* _Given task_: Copy the material again, starting at the line with "This screenshot has width=715, height=614." and stopping after the line with "(x=243, y=516)", and offset each coordinate in the answers by 96. Keep the requests as they are and leave out the pictures.

* _Entries supplied_:
════════════════════
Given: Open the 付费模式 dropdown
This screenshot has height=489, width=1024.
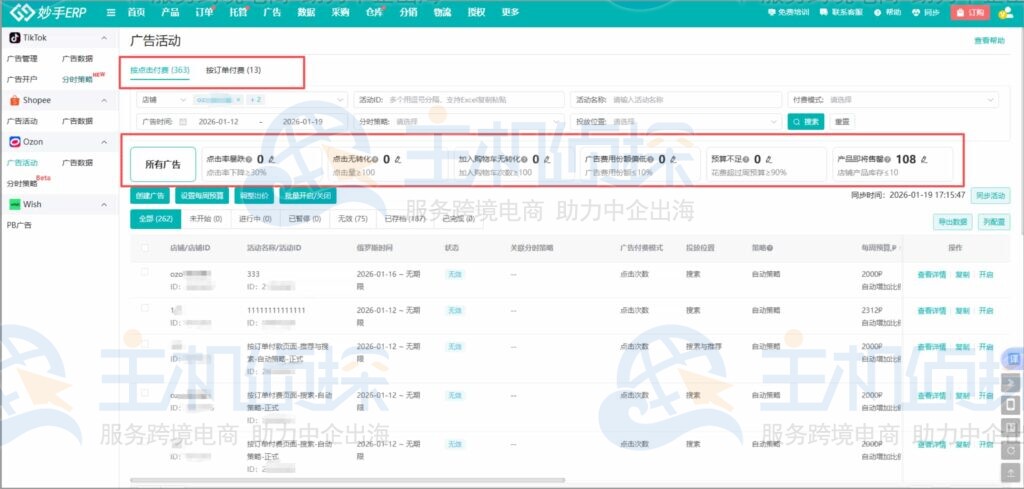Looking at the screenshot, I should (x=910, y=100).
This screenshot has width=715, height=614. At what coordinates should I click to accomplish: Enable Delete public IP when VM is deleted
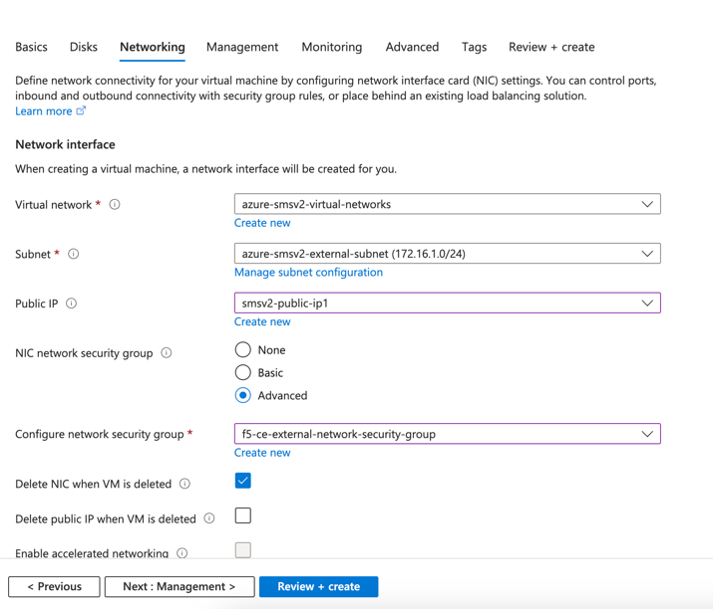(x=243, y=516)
════════════════════
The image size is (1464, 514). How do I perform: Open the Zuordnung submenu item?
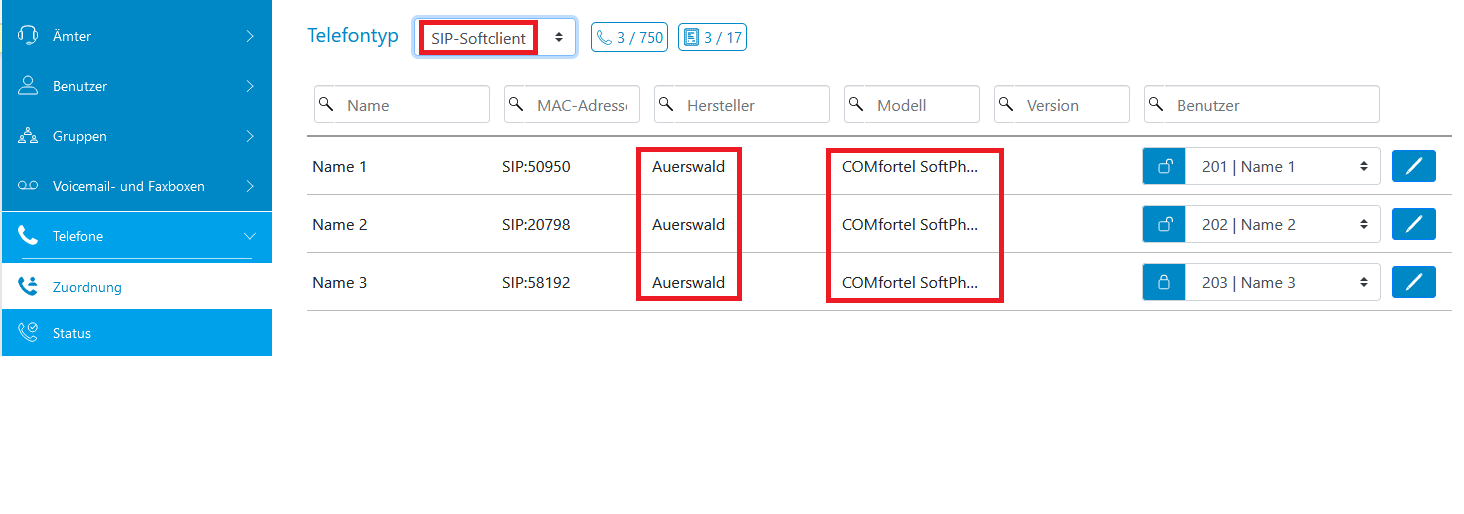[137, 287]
════════════════════
* _Solved problem_:
This screenshot has width=715, height=614. At what coordinates should I click to accomplish: Enable Delete public IP when VM is deleted
(x=339, y=612)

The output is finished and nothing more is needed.